(Beginning of Records for this task)

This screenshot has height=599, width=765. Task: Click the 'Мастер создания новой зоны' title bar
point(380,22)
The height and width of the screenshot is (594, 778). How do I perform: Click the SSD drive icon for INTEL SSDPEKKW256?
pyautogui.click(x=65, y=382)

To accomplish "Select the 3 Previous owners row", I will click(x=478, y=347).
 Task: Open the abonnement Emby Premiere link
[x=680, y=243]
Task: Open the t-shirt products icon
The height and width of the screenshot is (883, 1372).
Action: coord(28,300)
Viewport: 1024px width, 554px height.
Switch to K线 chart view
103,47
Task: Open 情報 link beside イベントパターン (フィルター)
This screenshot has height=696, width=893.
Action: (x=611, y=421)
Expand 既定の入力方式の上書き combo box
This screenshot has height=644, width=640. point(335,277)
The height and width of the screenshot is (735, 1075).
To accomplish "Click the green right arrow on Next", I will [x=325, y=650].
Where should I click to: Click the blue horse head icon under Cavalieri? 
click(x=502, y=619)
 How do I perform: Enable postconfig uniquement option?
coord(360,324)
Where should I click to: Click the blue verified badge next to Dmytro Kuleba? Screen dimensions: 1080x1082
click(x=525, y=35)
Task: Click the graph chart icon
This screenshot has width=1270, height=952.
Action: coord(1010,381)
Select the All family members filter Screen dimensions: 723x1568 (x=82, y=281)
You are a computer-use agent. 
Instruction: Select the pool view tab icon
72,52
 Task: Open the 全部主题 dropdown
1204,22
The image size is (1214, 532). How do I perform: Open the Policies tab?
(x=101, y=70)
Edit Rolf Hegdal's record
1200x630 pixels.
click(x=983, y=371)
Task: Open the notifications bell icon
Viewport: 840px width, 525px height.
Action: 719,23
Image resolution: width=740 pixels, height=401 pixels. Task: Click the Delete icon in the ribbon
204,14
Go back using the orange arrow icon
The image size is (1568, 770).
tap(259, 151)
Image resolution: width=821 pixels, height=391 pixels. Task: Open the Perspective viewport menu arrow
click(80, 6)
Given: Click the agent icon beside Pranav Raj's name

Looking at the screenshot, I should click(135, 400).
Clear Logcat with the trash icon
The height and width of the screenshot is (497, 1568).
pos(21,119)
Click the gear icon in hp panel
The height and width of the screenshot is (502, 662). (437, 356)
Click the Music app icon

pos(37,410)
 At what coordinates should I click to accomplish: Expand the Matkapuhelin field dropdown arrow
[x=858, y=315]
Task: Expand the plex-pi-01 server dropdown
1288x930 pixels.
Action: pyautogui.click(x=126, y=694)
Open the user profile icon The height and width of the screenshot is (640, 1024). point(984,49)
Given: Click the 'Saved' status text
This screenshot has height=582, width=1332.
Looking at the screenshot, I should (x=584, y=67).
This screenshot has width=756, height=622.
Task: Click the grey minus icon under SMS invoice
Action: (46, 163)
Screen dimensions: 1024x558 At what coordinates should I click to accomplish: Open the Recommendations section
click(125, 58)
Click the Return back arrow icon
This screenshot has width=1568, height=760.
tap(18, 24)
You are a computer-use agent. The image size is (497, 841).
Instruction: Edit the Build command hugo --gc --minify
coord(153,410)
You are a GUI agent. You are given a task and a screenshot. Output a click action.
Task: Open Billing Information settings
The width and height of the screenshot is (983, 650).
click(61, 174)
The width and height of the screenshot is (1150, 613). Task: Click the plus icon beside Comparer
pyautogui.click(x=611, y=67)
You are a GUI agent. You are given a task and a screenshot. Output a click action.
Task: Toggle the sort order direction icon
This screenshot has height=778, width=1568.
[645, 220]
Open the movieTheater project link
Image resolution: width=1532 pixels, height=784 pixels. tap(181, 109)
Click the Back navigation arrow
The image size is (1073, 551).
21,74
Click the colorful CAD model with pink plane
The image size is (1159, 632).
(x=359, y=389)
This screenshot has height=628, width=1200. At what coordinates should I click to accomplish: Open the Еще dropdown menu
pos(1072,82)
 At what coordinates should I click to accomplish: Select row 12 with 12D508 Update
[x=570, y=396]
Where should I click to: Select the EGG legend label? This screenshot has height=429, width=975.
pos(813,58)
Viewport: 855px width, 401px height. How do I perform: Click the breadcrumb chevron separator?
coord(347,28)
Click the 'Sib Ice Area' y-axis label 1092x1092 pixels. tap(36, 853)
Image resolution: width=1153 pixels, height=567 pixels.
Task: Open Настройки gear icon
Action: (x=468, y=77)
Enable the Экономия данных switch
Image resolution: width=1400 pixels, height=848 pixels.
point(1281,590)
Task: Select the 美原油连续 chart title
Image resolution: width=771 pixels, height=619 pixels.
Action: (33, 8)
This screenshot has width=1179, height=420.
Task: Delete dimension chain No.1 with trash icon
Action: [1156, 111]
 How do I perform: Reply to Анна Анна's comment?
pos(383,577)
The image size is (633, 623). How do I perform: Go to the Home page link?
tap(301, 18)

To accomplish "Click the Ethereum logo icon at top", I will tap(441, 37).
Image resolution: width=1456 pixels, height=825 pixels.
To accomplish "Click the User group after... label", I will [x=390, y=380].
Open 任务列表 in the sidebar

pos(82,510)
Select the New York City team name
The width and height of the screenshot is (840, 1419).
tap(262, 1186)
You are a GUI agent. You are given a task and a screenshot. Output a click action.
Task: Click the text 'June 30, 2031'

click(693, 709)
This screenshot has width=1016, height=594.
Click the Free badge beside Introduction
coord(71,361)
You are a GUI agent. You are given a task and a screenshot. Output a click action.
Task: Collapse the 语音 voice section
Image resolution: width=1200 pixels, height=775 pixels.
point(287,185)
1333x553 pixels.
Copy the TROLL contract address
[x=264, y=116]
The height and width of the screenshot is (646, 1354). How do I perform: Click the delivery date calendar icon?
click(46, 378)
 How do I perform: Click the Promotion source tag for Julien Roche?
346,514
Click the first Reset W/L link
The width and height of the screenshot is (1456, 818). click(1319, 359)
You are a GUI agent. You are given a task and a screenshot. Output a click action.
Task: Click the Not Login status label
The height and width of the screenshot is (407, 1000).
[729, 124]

(End of Records for this task)

▸ Prompt
Your task is to copy each line of the entries that includes the word "computer".

▸ Task answer
You are a computer-use agent. 
You are a computer-use agent. The image size is (497, 841).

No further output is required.